DEPLOYING THE SOURCE
First, checkout the git repo onto your web server. Then, use the deploy cli module to deploy osTicket for an installation.
php setup/cli/manage.php deploy --setup /path/to/installation
As an added bonus, the deployment script also supports managing a separate location for the include/
folder. See deploy --help
for more information. The location of the include path is only necessary on the initial deployment. Thereafter, it is automatically detected.
Follow the general installation directions and delete the setup folder as usual. Then, you can deploy osTicket updates from GitHub similar to the following. Use the command-line and change directories to your git repo path, and then into the setup/cli folder
git pull php setup/cli/manage.php deploy -v /path/to/installation
Development Guidelines
We encourage you to change osTicket to suit your individual needs. However, be careful not to make changes that will make it difficult or impossible to follow others’ changes including upstream changes made to the mailine osTicket repository
DATABASE TABLES
If your customization makes changes to the main osTicket tables, you will likely get merge conflicts when the core stream is updated. If you need to add columns to an upstream table, add another table with the extra columns and link the data to the upstream table using the primary key of the upstream table. This will keep your data model separate from the upstream data model.
DATABASE STREAMS
If you need the installer or the upgrader to manage database changes outside of osTicket core, you can create a different database migration stream to create and migrate changes to your stream. See the docs for streams in the repo under setup/docs/streams.md
TRACKING CHANGES
After getting your changes initially staged, checked in, and deployed, you can merge changes between your code and another contributor’s or the mainline repo. First, add the repo to your git remotes if it not already in the list of remotes
This process might be done frequently to pull upstream changes. You might add the mainline repo under the name of upstream
git remote add upstream https://github.com/osTicket/osTicket-1.7 git fetch upstream
And then merge in the upstream changes into your own
git checkout develop git merge upstream/develop
If you get merge conflicts, follow the usual git approach. Edit the conflicted files and add them to be staged for a commit. After resolving all the merge conflicts, commit the merge.

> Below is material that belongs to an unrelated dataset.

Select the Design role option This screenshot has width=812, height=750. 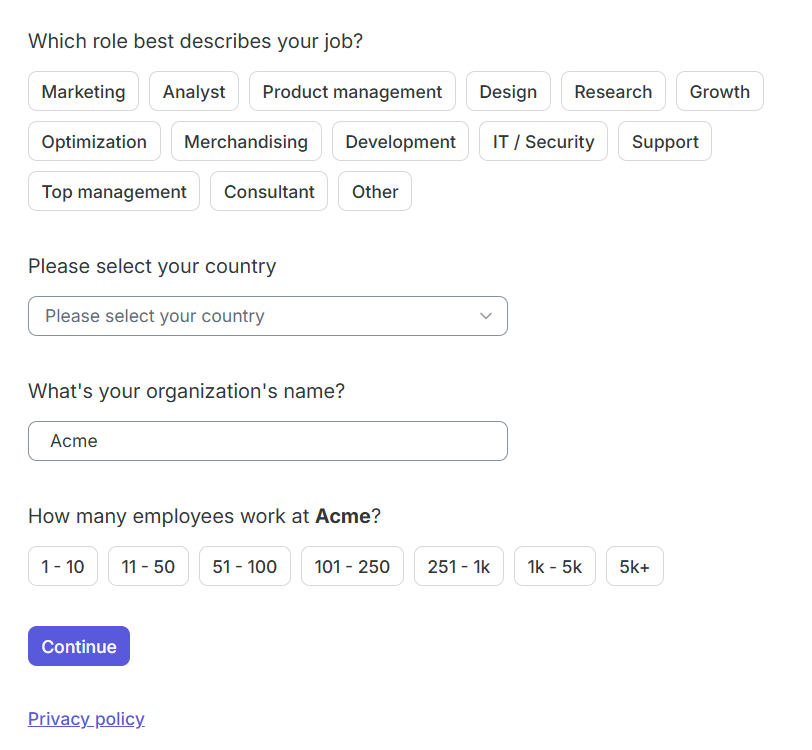click(x=508, y=91)

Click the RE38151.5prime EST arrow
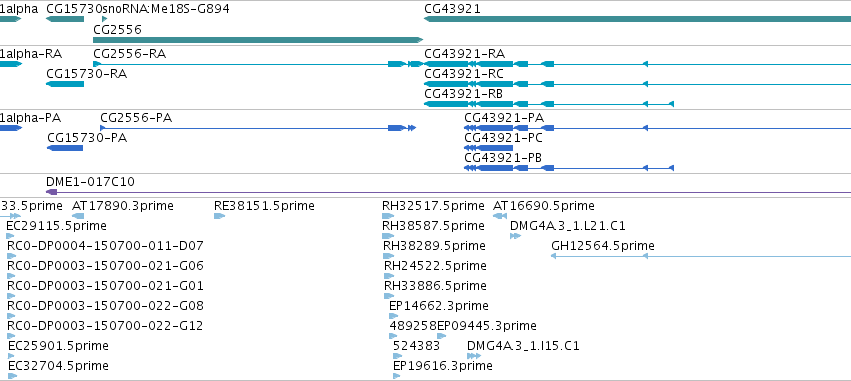coord(219,216)
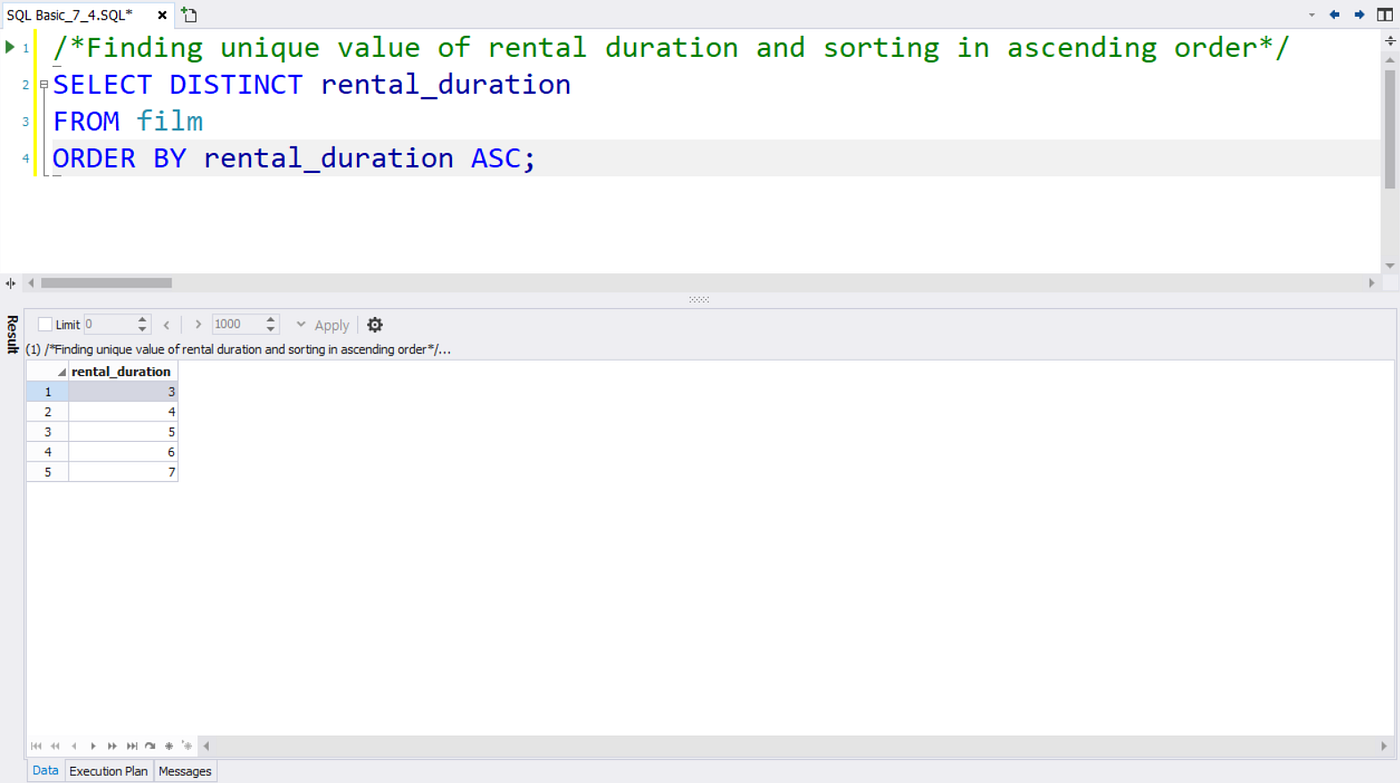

git remote add friend git@github.com:friend/osTicket-1.7 git fetch friend
Then you can merge their changes with your own
git checkout develop git merge friend/develop
Thoughts
A git how-to is really beyond the scope of this blog post. There are numerous articles concerning how git works and how it is used in this manner. However, once you learn to manage software codebase changes using git, you’ll find it extremely effective to manage your custom changes to osTicket while still maintaining compatibility with upstream osTicket. This affords you the ability to continuously reintegrate your custom changes into the ever-changing osTicket upstream codebase.